::: DATA TO EXAMINE

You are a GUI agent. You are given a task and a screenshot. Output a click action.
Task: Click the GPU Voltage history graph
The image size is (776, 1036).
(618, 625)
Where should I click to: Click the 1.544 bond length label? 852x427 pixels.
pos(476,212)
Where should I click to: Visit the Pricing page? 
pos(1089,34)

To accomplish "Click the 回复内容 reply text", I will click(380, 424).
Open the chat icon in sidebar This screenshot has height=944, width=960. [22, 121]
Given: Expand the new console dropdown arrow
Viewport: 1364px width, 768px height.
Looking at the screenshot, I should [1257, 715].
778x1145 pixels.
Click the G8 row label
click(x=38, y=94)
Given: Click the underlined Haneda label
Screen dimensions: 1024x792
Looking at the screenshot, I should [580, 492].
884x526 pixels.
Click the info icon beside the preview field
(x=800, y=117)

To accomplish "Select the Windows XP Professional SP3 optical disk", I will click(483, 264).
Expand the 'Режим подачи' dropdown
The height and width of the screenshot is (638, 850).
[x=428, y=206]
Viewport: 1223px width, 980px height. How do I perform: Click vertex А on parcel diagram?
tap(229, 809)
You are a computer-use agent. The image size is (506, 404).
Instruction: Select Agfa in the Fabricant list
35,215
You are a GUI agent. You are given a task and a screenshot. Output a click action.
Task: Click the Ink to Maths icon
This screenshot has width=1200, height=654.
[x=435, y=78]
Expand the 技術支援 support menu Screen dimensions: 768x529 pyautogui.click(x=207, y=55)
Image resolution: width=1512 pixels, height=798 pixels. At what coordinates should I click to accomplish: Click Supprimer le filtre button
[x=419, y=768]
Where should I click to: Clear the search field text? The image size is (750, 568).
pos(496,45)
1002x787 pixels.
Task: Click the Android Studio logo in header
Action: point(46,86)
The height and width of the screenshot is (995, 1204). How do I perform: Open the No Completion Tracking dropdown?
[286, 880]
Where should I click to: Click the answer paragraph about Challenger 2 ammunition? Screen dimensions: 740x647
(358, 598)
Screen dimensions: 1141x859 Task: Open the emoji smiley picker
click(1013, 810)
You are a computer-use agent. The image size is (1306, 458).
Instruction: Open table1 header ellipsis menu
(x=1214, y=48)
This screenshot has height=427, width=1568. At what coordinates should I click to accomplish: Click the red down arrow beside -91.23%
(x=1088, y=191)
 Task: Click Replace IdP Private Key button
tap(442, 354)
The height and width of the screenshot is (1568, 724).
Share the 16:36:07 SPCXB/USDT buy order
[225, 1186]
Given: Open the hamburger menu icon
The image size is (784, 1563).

::::::

Retype the material above in full, exactly.

You are a GUI agent. You are given a task and a screenshot. Output a click action.
Task: Click the GPU Voltage history graph
The image size is (776, 1036).
(618, 625)
Where should I click to: Click the 1.544 bond length label? 852x427 pixels.
pos(476,212)
Where should I click to: Visit the Pricing page? 
pos(1089,34)

To accomplish "Click the 回复内容 reply text", I will click(380, 424).
Open the chat icon in sidebar This screenshot has height=944, width=960. [22, 121]
Given: Expand the new console dropdown arrow
Viewport: 1364px width, 768px height.
Looking at the screenshot, I should [1257, 715].
778x1145 pixels.
Click the G8 row label
click(x=38, y=94)
Given: Click the underlined Haneda label
Screen dimensions: 1024x792
Looking at the screenshot, I should [580, 492].
884x526 pixels.
Click the info icon beside the preview field
(x=800, y=117)

To accomplish "Select the Windows XP Professional SP3 optical disk", I will click(483, 264).
Expand the 'Режим подачи' dropdown
The height and width of the screenshot is (638, 850).
[x=428, y=206]
Viewport: 1223px width, 980px height. How do I perform: Click vertex А on parcel diagram?
tap(229, 809)
You are a computer-use agent. The image size is (506, 404).
Instruction: Select Agfa in the Fabricant list
35,215
You are a GUI agent. You are given a task and a screenshot. Output a click action.
Task: Click the Ink to Maths icon
This screenshot has width=1200, height=654.
[x=435, y=78]
Expand the 技術支援 support menu Screen dimensions: 768x529 pyautogui.click(x=207, y=55)
Image resolution: width=1512 pixels, height=798 pixels. At what coordinates should I click to accomplish: Click Supprimer le filtre button
[x=419, y=768]
Where should I click to: Clear the search field text? The image size is (750, 568).
pos(496,45)
1002x787 pixels.
Task: Click the Android Studio logo in header
Action: point(46,86)
The height and width of the screenshot is (995, 1204). How do I perform: Open the No Completion Tracking dropdown?
[286, 880]
Where should I click to: Click the answer paragraph about Challenger 2 ammunition? Screen dimensions: 740x647
(358, 598)
Screen dimensions: 1141x859 Task: Open the emoji smiley picker
click(1013, 810)
You are a computer-use agent. The image size is (1306, 458).
Instruction: Open table1 header ellipsis menu
(x=1214, y=48)
This screenshot has height=427, width=1568. At what coordinates should I click to accomplish: Click the red down arrow beside -91.23%
(x=1088, y=191)
 Task: Click Replace IdP Private Key button
tap(442, 354)
The height and width of the screenshot is (1568, 724).
Share the 16:36:07 SPCXB/USDT buy order
[225, 1186]
Given: Open the hamburger menu icon
The image size is (784, 1563).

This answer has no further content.